→ WORK INSTRUCTIONS:
1) Repeat word for word the stretch of the Slingshot article from "What kind of" through "they were purchased.".
2) Answer these questions from the Slingshot article:
(a) In what year did Slingshot begin building custom software?
(b) Which pet insurance company has Slingshot built a mobile app for over the last three years?
(c) For which state is Slingshot helping to build a telehealth platform?
3) Pick up the Slingshot article after its last sentence and keep writing.

Slingshot Team, Louisville, KY

Photo courtesy, Slingshot.

Slingshot has been building custom software since 2005, when CEO and president David Galownia, a University of Louisville graduate, began the company. It’s been successful, but Galownia is not one to sit on his laurels. This year he has two new startups under development. Louisville Future touched base with him to learn more about his business.

Can you give us an overview of what Slingshot does?

Galownia: We design and build mobile apps for small and medium-sized businesses. We’ve done work for the healthcare industry, Churchill Downs, and Louisville Metro Government, to name a few.

What kind of projects specifically?

Galownia: For the last three years, we’ve worked with PetFirst [pet insurance company], building a mobile app for policy holders and also helped PetFirst integrate their systems with MetLife when they were purchased.

We were approached by the University of Louisville when they wanted a way to teach ethical leadership that would allow leaders to work on their skills in a practical way. We created a mobile app that offers exercises and uses gamification to help the user strengthen their expertise in leadership areas, such as conflict management.

We are helping the state of Illinois to build a telehealth platform that will connect child family services workers and investigators with child abuse pediatricians (a specialty in which a doctor can determine if a child has been injured and whether it was an accident or intentional). The platform was designed to connect those people so they can make better decisions about children in their care.

The company has also done pro bono work, including designing the tech behind Churchill Downs’ 50/50 raffle, half of which benefits Thoroughbred Aftercare, Arts and Education, and Breast and Ovarian Cancer Research.

→ SOURCE INFORMATION:
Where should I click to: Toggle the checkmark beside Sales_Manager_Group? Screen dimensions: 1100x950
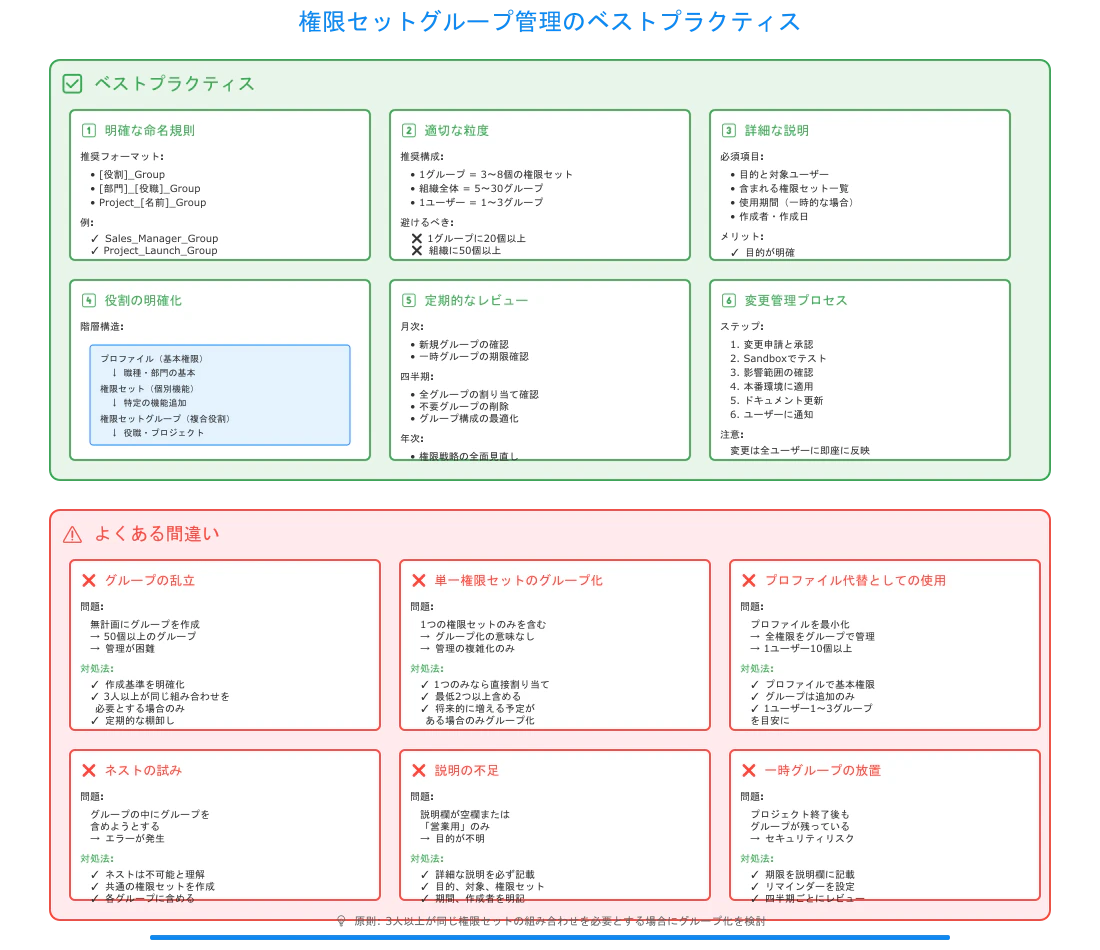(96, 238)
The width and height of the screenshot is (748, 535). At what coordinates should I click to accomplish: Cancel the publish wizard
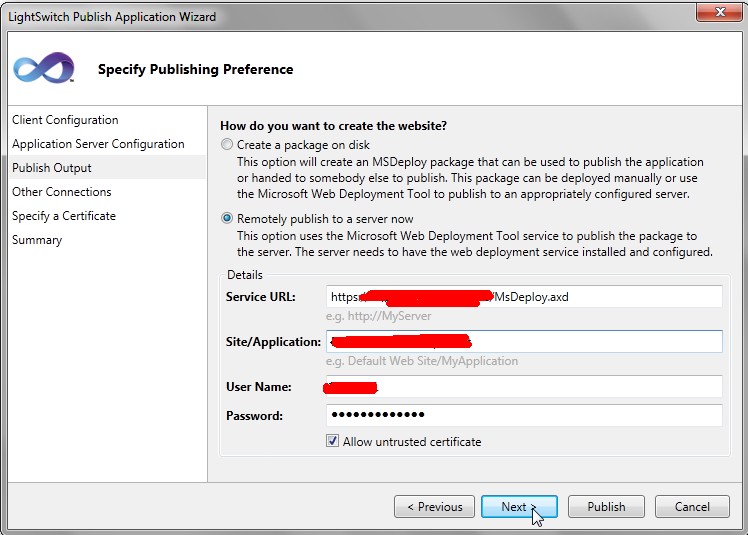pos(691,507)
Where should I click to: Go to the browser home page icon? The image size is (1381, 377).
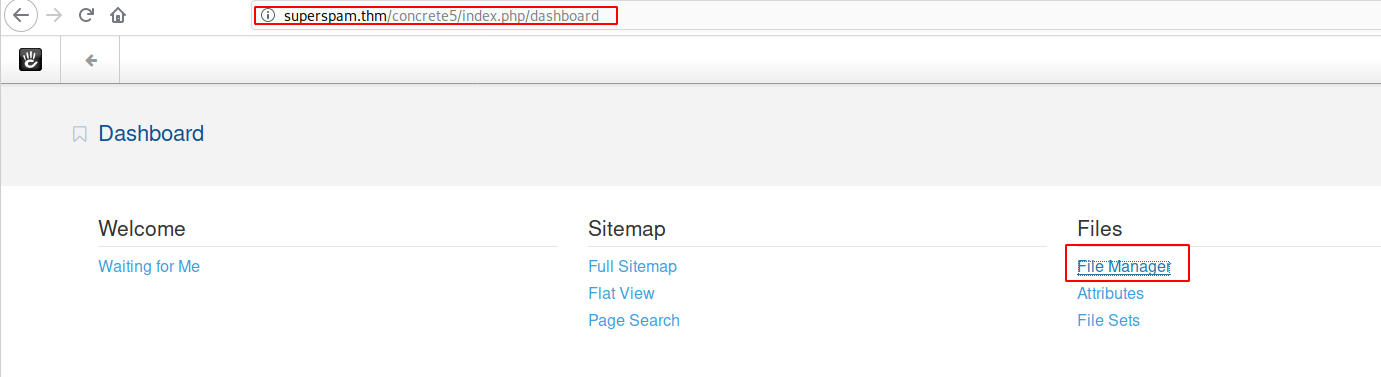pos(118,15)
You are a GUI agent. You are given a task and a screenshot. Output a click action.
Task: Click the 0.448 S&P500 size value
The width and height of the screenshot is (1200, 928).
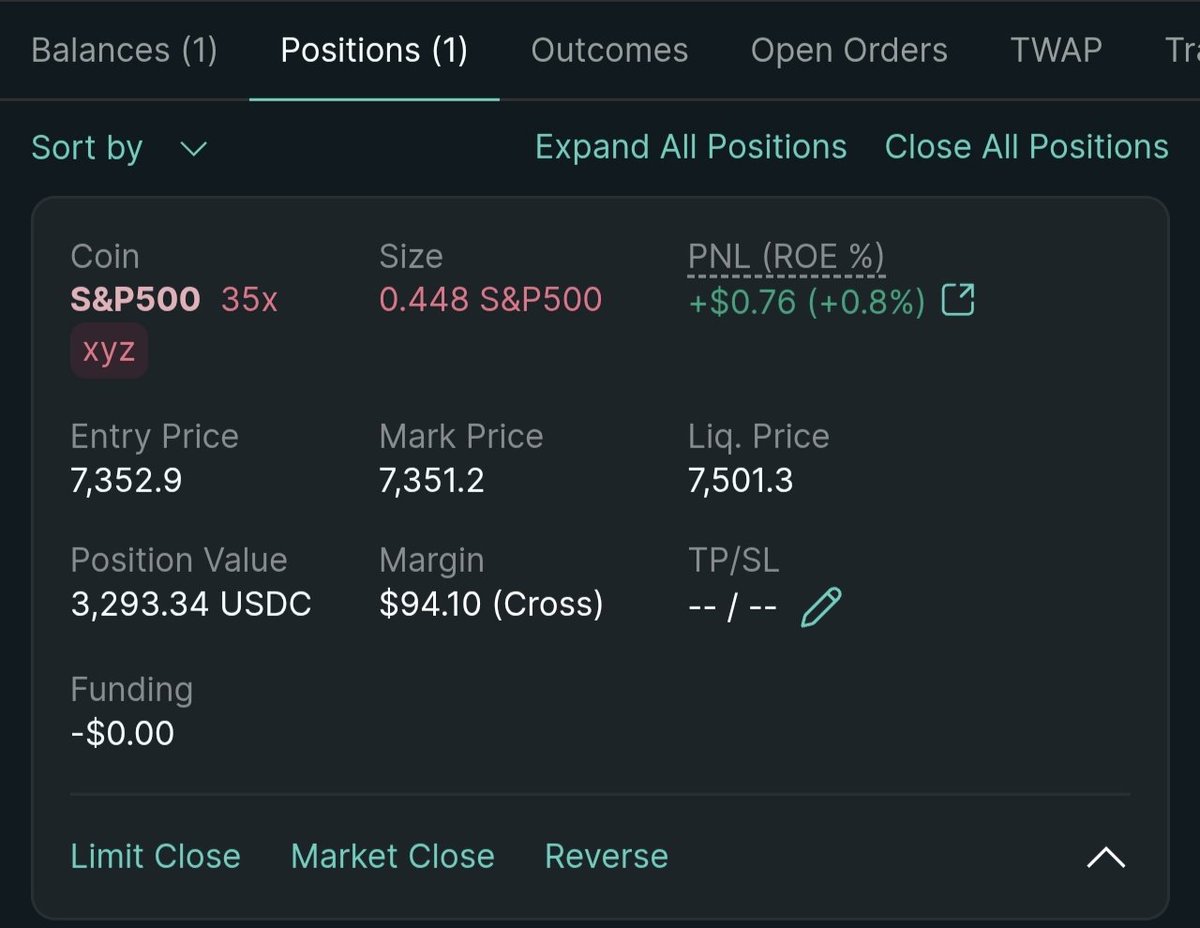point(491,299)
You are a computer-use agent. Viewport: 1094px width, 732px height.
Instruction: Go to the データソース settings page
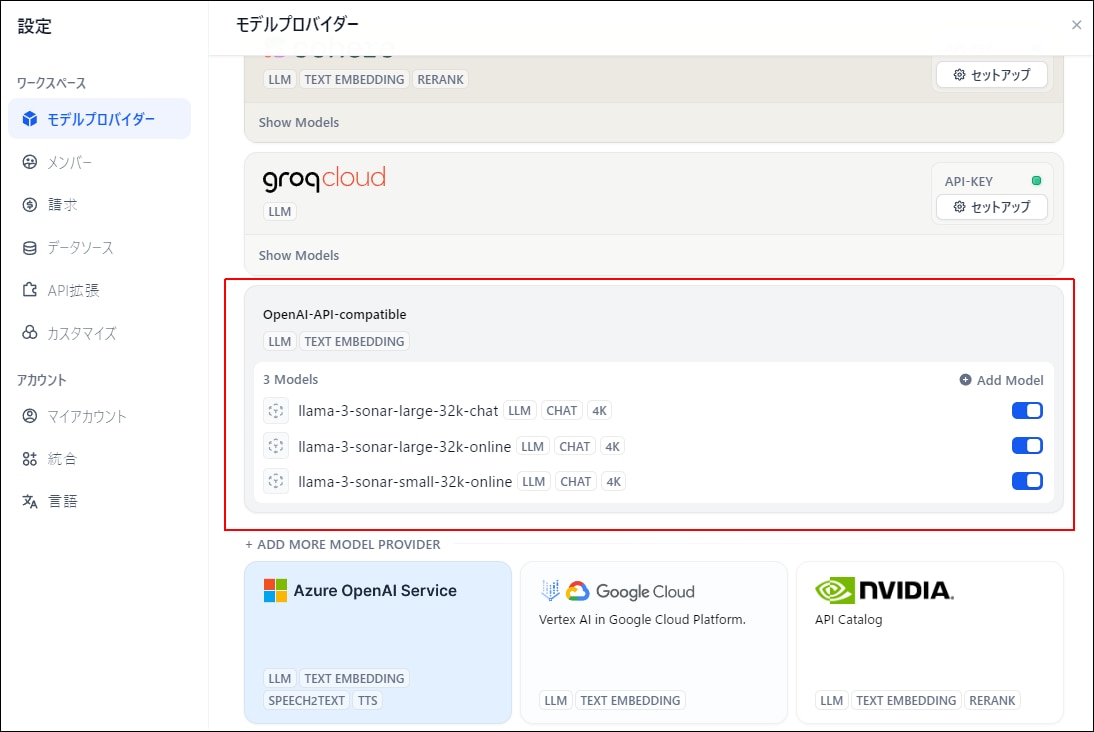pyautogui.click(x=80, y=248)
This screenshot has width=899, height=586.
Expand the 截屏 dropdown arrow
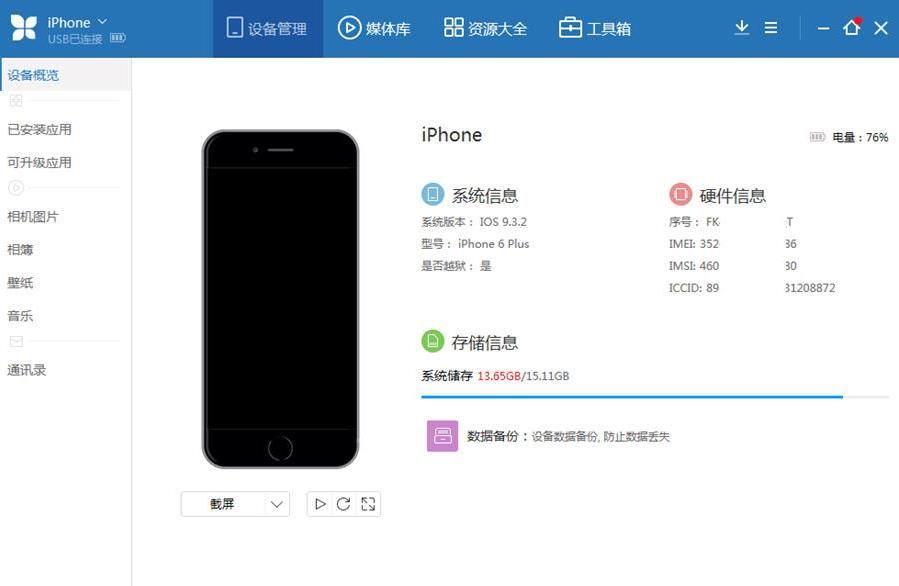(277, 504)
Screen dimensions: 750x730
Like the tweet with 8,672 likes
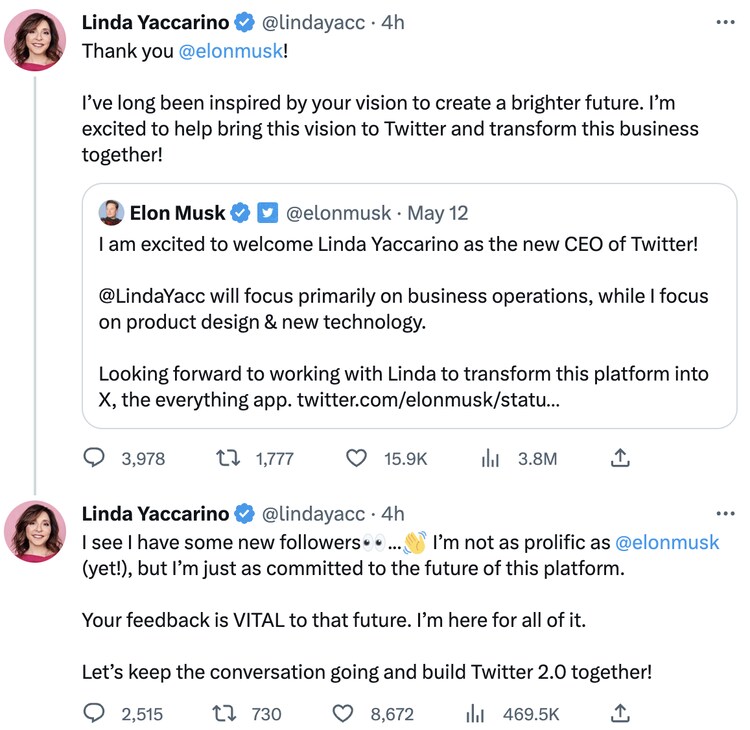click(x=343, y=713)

→ EXPECTED RESULTS:
1)
What kind of projects specifically?

Galownia: For the last three years, we’ve worked with PetFirst [pet insurance company], building a mobile app for policy holders and also helped PetFirst integrate their systems with MetLife when they were purchased.

2)
(a) 2005
(b) PetFirst
(c) Illinois

3)
About nine months ago, you came up with a concept that would become a new startup company, Slingshot Ventures. Can you tell us about that?

Galownia: Our company usually operates on a consulting-level arrangement where people pay us for a project or by the hour. We wanted to do projects that allowed us to be more a part of a business.

It goes like this: Somebody has an idea for a company, Slingshot Ventures acts as the technical co-founder–meaning we design and build a product for them—and then we become an equity owner in that business. We’re currently working with two companies that will be releasing a product near the end of this year.

What are the advantages of running a company based in Louisville?

Galownia: Louisville is very connected. If you need to get ahold of someone, people are willing to help. The biggest benefit of Louisville is the cost of living and the cost of doing anything. If you start a tech company in Silicon Valley and want to hire a programmer, it’s going to cost you two to three times as much as it would in Louisville. If you have a million dollars in funding, it will last you a year in Silicon, but it would last you three years in Louisville.

And you can raise money anywhere now. You can go across the globe for funding and still come back to Louisville to start your business.